70 ans après, Joachim Gauck, premier président allemand à Lidice
Pour la première fois depuis la tragédie de juin 1942, un chef de l’Etat allemand a visité, mercredi, le village martyr de Lidice, à une vingtaine de kilomètres au nord-ouest de Prague. En cette année de 70e anniversaire du massacre perpétré par les nazis, Joachim Gauck a tenu à rendre hommage aux victimes sur les lieux du drame. Un geste symbolique qui a été fortement remarqué et apprécié en République tchèque.
Avant de se rendre à Lidice, le président allemand avait déjà tenu, tout au long de la journée, à souligner la qualité des relations tchéco-allemandes actuelles, rappelant que, au regard de l’histoire encore relativement récente, et notamment de l’occupation de la Tchécoslovaquie par les armées hitlériennes, il s’agissait presque d’un petit miracle :
« Je suis très reconnaissant au président Klaus de m’accompagner à Lidice. Tous les deux, nous sommes nés pendant la guerre, et que soit joué l’hymne allemand au Château de Prague n’est une évidence pour aucun d’entre nous. Nous nous souvenons très bien que d’autres allemands ont occupé cet endroit et qu’une autre musique y a été jouée. C’est pourquoi je suis très heureux que nous puissions vivre aujourd’hui cette manifestation de la sympathie réciproque entre les deux pays. »
Ce message de paix et de devoir de mémoire vis-à-vis des jeunes générations a été également celui du président tchèque, Václav Klaus :
« Je suis très heureux que le président Gauck se rende à Lidice aujourd’hui. Nous sommes tous les deux de la même génération et nous sommes convaincus qu’il est nécessaire d’être capable de parler de cette histoire douloureuse aux générations futures pour ne pas oublier ce qui s’est passé. »Cette visite très attendue à Lidice avait été précédée en juin dernier, au moment des cérémonies du 70e anniversaire, d’une lettre adressée par Joachim Gauck à Václav Klaus ; une lettre dans laquelle le président allemand avait déjà exprimé son sentiment de honte et insistait sur la responsabilité de son pays.

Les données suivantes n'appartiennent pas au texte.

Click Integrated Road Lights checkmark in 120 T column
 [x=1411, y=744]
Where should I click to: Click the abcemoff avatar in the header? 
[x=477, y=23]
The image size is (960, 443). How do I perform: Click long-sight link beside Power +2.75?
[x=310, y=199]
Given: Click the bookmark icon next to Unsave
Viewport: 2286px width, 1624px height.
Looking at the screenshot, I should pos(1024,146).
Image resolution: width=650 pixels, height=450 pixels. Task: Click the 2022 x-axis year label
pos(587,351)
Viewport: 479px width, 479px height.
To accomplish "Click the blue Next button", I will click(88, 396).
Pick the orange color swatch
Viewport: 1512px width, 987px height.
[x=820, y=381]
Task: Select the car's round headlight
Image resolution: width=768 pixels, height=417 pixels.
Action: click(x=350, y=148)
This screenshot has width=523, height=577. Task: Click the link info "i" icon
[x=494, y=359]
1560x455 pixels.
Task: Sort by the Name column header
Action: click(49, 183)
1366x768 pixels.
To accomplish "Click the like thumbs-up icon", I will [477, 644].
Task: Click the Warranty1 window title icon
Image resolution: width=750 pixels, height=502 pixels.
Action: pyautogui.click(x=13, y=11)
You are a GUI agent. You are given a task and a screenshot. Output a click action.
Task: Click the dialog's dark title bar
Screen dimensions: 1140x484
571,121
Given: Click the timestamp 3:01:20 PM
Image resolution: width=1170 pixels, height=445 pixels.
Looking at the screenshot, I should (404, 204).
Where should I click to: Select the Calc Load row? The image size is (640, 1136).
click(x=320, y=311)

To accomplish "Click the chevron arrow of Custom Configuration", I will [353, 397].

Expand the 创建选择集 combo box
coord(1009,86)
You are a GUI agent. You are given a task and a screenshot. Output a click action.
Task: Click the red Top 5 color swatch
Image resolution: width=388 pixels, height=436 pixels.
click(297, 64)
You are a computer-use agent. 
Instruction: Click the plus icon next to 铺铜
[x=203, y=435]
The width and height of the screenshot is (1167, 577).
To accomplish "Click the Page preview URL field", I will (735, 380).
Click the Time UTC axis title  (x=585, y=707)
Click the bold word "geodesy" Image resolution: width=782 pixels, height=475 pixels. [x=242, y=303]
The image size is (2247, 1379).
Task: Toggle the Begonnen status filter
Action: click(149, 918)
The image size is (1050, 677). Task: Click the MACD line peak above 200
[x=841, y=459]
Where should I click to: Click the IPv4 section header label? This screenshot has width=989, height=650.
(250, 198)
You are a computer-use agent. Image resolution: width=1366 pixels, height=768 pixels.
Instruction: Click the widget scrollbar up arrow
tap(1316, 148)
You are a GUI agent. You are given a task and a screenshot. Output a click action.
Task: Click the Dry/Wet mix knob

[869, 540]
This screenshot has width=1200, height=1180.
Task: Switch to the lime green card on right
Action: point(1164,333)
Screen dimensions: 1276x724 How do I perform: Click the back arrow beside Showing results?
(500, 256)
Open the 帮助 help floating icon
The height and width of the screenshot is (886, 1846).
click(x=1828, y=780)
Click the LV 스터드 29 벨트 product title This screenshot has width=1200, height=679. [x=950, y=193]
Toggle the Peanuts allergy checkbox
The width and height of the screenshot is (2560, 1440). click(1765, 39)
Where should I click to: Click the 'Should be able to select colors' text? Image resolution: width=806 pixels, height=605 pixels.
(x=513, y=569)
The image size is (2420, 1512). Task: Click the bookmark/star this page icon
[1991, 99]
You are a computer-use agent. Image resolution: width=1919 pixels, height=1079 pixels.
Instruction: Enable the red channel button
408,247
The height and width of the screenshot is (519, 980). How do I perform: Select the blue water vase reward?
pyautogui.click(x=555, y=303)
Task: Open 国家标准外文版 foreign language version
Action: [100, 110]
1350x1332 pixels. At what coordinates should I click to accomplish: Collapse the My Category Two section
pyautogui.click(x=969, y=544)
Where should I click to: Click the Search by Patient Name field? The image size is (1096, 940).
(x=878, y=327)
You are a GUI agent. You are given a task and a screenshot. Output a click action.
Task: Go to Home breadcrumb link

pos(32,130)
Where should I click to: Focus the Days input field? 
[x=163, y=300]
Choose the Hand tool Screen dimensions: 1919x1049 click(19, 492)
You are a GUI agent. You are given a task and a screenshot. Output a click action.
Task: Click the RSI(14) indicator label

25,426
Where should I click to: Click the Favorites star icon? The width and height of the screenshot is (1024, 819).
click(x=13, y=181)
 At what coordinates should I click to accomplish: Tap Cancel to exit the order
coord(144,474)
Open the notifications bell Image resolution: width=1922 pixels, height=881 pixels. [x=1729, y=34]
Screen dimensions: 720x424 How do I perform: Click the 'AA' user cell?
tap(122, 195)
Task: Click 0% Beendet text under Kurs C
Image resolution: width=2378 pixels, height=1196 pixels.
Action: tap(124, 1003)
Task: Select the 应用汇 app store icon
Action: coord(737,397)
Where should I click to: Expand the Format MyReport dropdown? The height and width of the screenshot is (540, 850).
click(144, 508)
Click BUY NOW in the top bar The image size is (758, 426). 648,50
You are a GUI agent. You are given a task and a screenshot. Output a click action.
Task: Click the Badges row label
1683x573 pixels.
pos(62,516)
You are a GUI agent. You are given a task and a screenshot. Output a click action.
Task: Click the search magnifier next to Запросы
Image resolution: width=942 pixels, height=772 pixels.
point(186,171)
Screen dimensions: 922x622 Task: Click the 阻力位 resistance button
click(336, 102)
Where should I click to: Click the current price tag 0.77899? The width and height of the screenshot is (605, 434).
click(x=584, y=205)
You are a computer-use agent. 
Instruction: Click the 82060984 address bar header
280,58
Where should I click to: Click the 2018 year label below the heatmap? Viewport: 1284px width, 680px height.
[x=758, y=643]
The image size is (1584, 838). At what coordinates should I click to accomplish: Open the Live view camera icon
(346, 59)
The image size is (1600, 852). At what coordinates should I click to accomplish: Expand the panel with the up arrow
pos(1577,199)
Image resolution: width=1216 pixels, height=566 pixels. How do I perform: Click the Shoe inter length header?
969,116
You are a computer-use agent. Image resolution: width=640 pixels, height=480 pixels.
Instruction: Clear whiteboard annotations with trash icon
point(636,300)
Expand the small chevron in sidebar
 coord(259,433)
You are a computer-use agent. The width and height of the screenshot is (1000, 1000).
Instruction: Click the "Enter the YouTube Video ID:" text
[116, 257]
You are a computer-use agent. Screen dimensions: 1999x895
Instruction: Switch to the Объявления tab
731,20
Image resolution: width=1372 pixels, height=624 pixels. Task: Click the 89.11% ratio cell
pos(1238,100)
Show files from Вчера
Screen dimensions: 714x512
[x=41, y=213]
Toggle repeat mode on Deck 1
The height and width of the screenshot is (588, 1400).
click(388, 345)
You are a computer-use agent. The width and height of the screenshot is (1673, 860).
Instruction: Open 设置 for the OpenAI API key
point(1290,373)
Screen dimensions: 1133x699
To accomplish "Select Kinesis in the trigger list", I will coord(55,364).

Dans ce contexte chargé d’une émotion visiblement sincère, Joachim Gauck s’est refusé à aborder l’autre dossier historique délicat des relations tchéco-allemandes, les revendications des Allemands des Sudètes expulsés de Tchécoslovaquie après la Deuxième Guerre mondiale :
« C’est ma première visite ici, et si je suis là, c’est pour exprimer mon profond respect et rendre hommage à toutes les victimes des assassins nazis. Je n’entends donc pas évoquer d’autres questions. Le destin des personnes innocentes qui vivaient ici en Tchécoslovaquie avant la guerre m’intéresse également beaucoup, bien entendu. Viendra un moment où il sera temps d’aborder cette question, ce qui n’est pas le cas aujourd’hui. Mais je considère cela comme une affaire interne à la République tchèque et il ne m’appartient pas de me mêler à ce débat. C’est à la société tchèque de réfléchir à ce qui s’est réellement passé ici avec la population allemande à la fin de la guerre. »Le 10 juin 1942, quelques jours après la mort de Reinhardt Heydrich, Protecteur de la Bohême-Moravie victime d’un attentat à Prague, les soldats allemands avaient rasé le village de Lidice. 173 hommes, âgés de 16 à 84 ans, y avaient été fusillés, et environ 90 enfants tués dans des camions transformés en chambres à gaz. Quant aux femmes de Lidice, elles avaient été déportées dans le camp de concentration de Ravensbrück. Au total, seuls 17 enfants et 143 femmes du village ont survécu à la guerre. Parmi ces enfants, Marie Šupíková, qui était âgée de 10 ans en 1942. Jeudi, elle aussi était présente à Lidice pour accueillir et s’entretenir avec le président Gauck :
« La plupart de ceux que cela concernait, les femmes de Lidice, ne sont plus parmi nous. Cela faisait soixante-dix ans que nous attendions que quelqu’un nous présente ses excuses. Mais même s’il vient trop tard, j’ai beaucoup d’estime pour le geste du président allemand. Il n’est pas responsable de ce qui s’est passé, mais en tant que chef d’Etat, il assume partiellement la faute et en accepte la responsabilité. Il s’efforce de s’excuser auprès de nous qui sommes encore vivants. »Aujourd’hui, sur le site de l’ancien village, se trouve un mémorial, avec notamment la tombe commune des hommes de Lidice, un musée et une statue dédiée aux enfants disparus. Et jeudi, Joachim Gauck aura donc été le premier haut responsable politique allemand à s’être excusé de l’existence de tout cela. Le premier depuis 70 ans.